EDITOR’S NOTE: Leaving Heart and Home

Being a Sequoit was always a dream, and now my time as a student is coming to end. In the end, being a Sequoit has mattered, and the people I’ve spent my time with have made all the difference.

EDITOR'S NOTE: Leaving Heart and Home

Nicholas Dorosan, Editor in Chief

One of the truest things that I have ever heard is when people say, “the next four years are going to fly by.”

When I look back at my freshman year, it seems like it was so far away; yet, in an instant I’m already a senior staring down my last few days at Antioch Community High School and all the memories that come with that time. It all feels so surreal that in a few days I’ll be done with high school and in a week I will have officially graduated.

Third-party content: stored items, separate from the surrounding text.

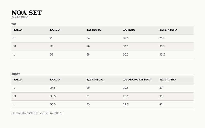Click the TOP table label
The image size is (205, 128).
point(14,24)
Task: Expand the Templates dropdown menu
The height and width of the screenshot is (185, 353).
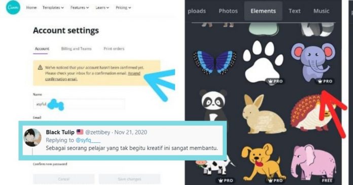Action: coord(53,8)
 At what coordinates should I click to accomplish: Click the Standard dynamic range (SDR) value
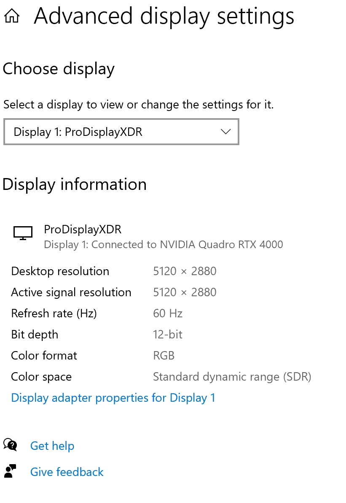coord(232,376)
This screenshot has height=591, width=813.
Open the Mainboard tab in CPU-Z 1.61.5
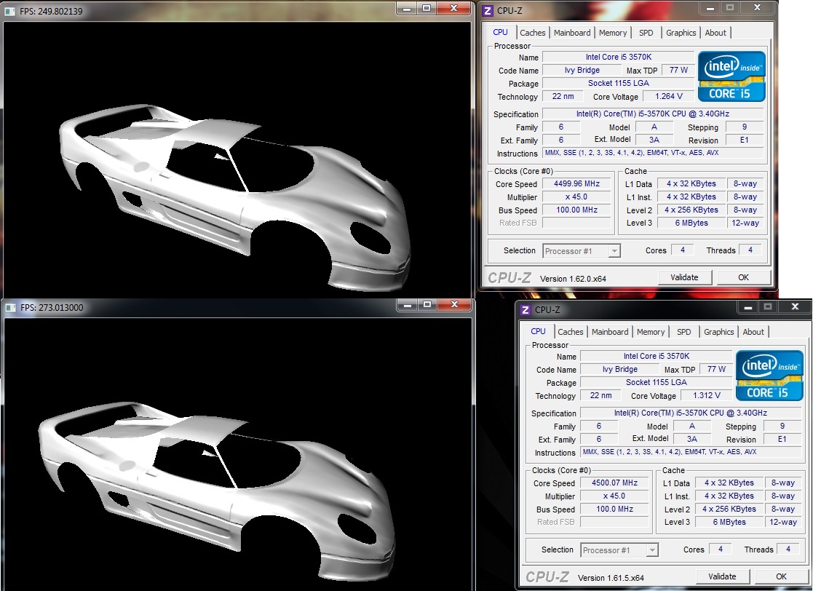point(610,332)
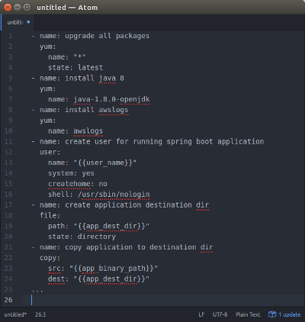Click line number 11 in the gutter

(8, 141)
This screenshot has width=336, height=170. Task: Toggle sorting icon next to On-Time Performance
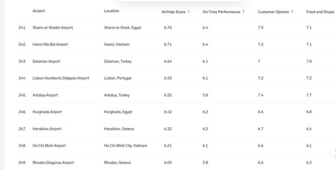coord(244,12)
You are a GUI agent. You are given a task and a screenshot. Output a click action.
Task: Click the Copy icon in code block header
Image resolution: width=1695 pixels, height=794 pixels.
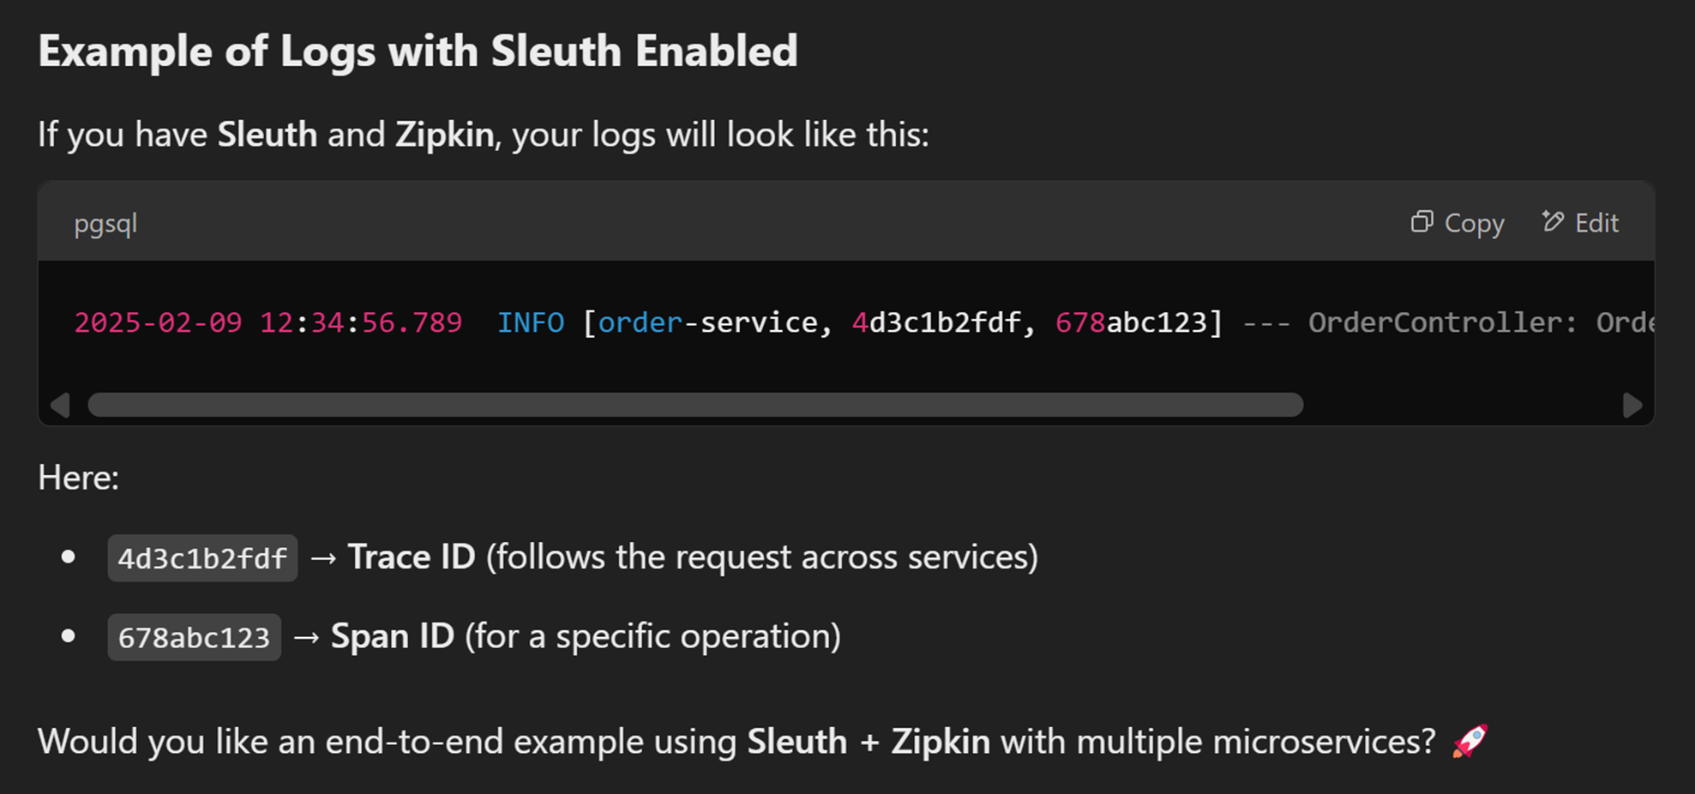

Each year we go through school, followed by a few months of summer break, and then back to school we go—in the same town, with the same friends surrounding us. Until now. For many of us, we’re not going to return to the same town surrounded by the same friends when the summer ends. For the past 13 years, I’ve been stuck in the mindset that after summer ends I will go right back to the same place I go every year. I go back to the comfort of my town and my school, only to wait countdown again until the summer day I get out and to do it all over again. It’s hard to wrap my head around that something I’ve been doing the majority of my life is going to change, and at the end of the summer I won’t be going back to the comfort of being a Sequoit–one of the most significant things I looked forward to as a kid.

I remember observing the high school kids at all the football games, dreaming of the day when I would be following in their footsteps by putting on that cardinal jersey and grey helmet and playing for my town as my heroes did on that field before me. It’s crazy to think that soon I won’t be on the field; instead, I’ll be on that sideline as an alumnus, supporting the team that shaped me, and watching the kids who had a dream much like the one I had when I was their age.

Time is comfortable because it’s controllable. Much like time, football was something comfortable to me; it was with me for a big part of my life and something I could control. But now, as others may experience, that comfort has come to an end. Although it may seem scary not to have that comfort around, it is always something that will be a part of you from having been a part of it.

Now, instead looking forward to becoming a Sequoit, I look back at how it made me who I am today as I start the new beginning to my life. In the end, the most important thing is we are who we are because of our experiences, whether how positive or negative they may be. Of all those experiences—people, places, things, ideas—there are those core moments that will forever make us the best version of ourselves. And for me, I will forever be grateful for them.